Hey this post says "the branch has conflicts" - should I assume to wait for this to be resolved before using?

I hope this can help you.

@qitia from this post do you recommend adding the fix as mentioned: https://github.com/BingAds/BingAds-Python-SDK/issues/80#issuecomment-390359504

In the post the last comment mentions moving away from suds ? Is that something happening with this library? Or will there be an update that handles this cache "bloating" (as ive seen it called) ?

qitia commented 5 years ago

hey @datacubed , what I recommend is try below method, with remove_suds_cache set to true. This will help you clear the cache folder on app's exist.

from os import path
from tempfile import gettempdir
import atexit

def remove_suds_cache(remove_suds_cache=False):
    if remove_suds_cache:
        shutil.rmtree(path.join(gettempdir(), 'suds'), ignore_errors=True)
    pass

# Set remove_suds_cache=True to remove the temp suds cache
atexit.register(remove_suds_cache, remove_suds_cache=False)

I hope this can help.

khvn26 commented 5 years ago

There's an internal suds.Client instance in the library code which is used to construct SOAP object factories. It's instantiated with suds' default cache which pollutes the /tmp/suds directory because a bug in suds' default cache implementation.

Our fork makes this instance use a dummy in-memory cache (basically a dict), which will load Bing Ads' SOAP XSDs to RAM but won't touch the disk at all. It overwrites the instantiating code, hence the conflicts. You should be fine using it.

d601 commented 5 years ago

I recently ran into this issue so I took a look at the solutions people have posted here.
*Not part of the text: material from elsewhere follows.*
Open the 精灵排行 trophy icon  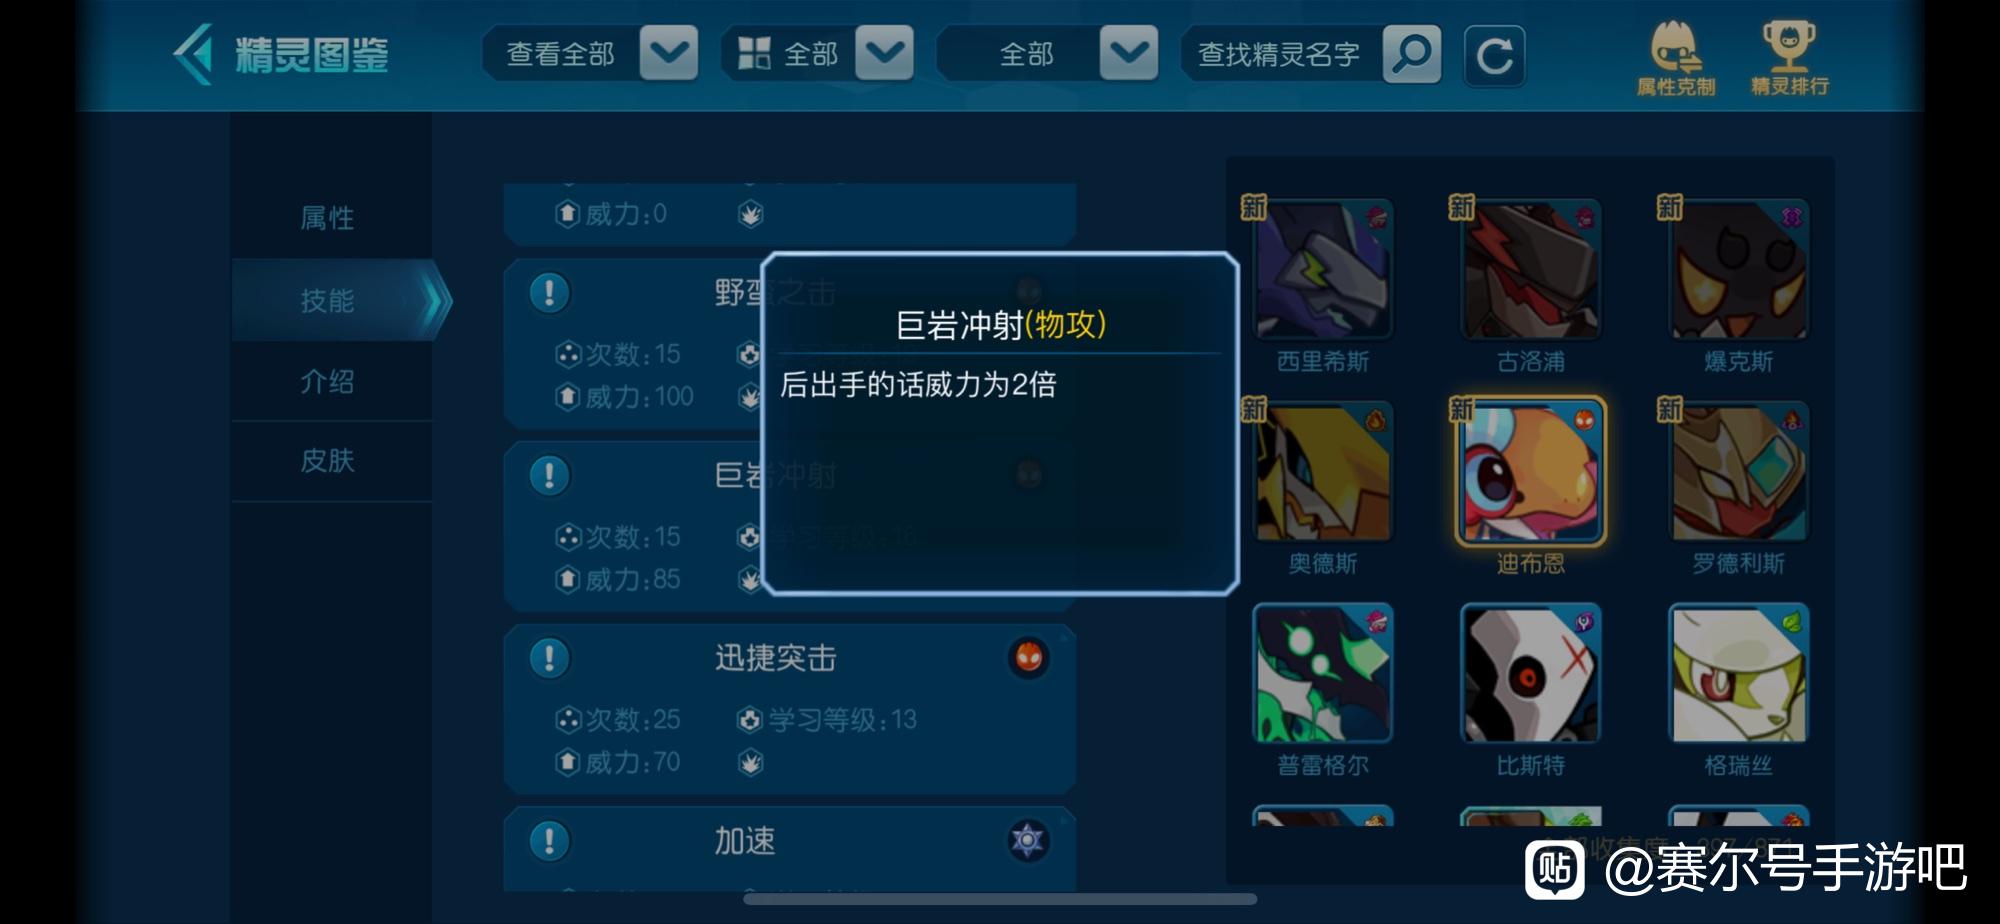pos(1789,58)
I found them problematic because of various issues, including 1.) deleting the /tmp/suds directory at exit, which I imagine would cause problems if you have lots of programs running simultaneously, and 2.) waiting for #108 to get merged, which might not happen soon.

The core issue is that suds-jurko 0.6 defines a mangle() function in its reader class that is broken in newer versions of python. The old one does this: h = abs(hash(name)) I believe hash() was changed at some point to return different values for the same name in different processes. The development version of suds-jurko has this instead: h = md5(name.encode()).hexdigest() which behaves deterministically for the same name.

I wrote some code to monkeypatch suds 0.6 into behaving correctly:

import suds.reader

try:
    from hashlib import md5
except ImportError:
    # 'hashlib' package added in Python 2.5 so use the now deprecated/removed
    # 'md5' package in older Python versions.
    from md5 import md5

def mangle(self, name, x):
    """
    Mangle the name by hashing the I{name} and appending I{x}.

    @return: The mangled name.
    @rtype: str

    """
    h = md5(name.encode()).hexdigest()
    return '%s-%s' % (h, x)

print("Monkeypatching suds Reader classes")
suds.reader.Reader.mangle = mangle
suds.reader.DocumentReader.mangle = mangle
suds.reader.DefinitionsReader.mangle = mangle

print("Monkeypatching complete, importing bingads")
from bingads import *

(It's entirely possible the above code could be simplified - I just know that what I've written works.) If you have some library code you can drop this in as bingads.py and then do from \.bingads import \. This will make sure suds gets patched before bingads starts doing anything. I tested this in python 3.6 and it seems to work.

IMO a better solution than #108 or trying to fix the broken reader code would be to just use a version of suds that's actually maintained, like suds-community. Or switch to zeep. But others have already suggested both these options in other issues.

qitia commented 3 years ago

moved to suds-community since 13.0.11.1

addisonjones-gc commented 2 years ago

Hi all, just chiming in to say I'm still getting this issue just in different form. I'm using bingads in an Airflow DAG and if imported anywhere in a file with the @dag or @task decorator, it creates a new directory and .px file in /tmp/. This is causing our Pods to be evicted with the ever growing files in the /tmp folder which is a real drag.

Example:

/tmp
  /tmpatzruj5fsuds-default-cache
    suds-9dbf36d0033995011d074a4d7e7f1669-document.px
    version

No idea what's causing this, but it's clearly the suds.cache.py __init__() method which is seeing None for the location and setting the default location.

Using bingads 13.0.13, suds-community 1.1.1 .

Any amount of help would be excellent.

addisonjones-gc commented 1 year ago

As a follow up to the above, updating to the 13.0.14 version of the SDK fixed the default-cache folder creep issue. Our scheduler is still full of tmp* directories, but at least they're empty now.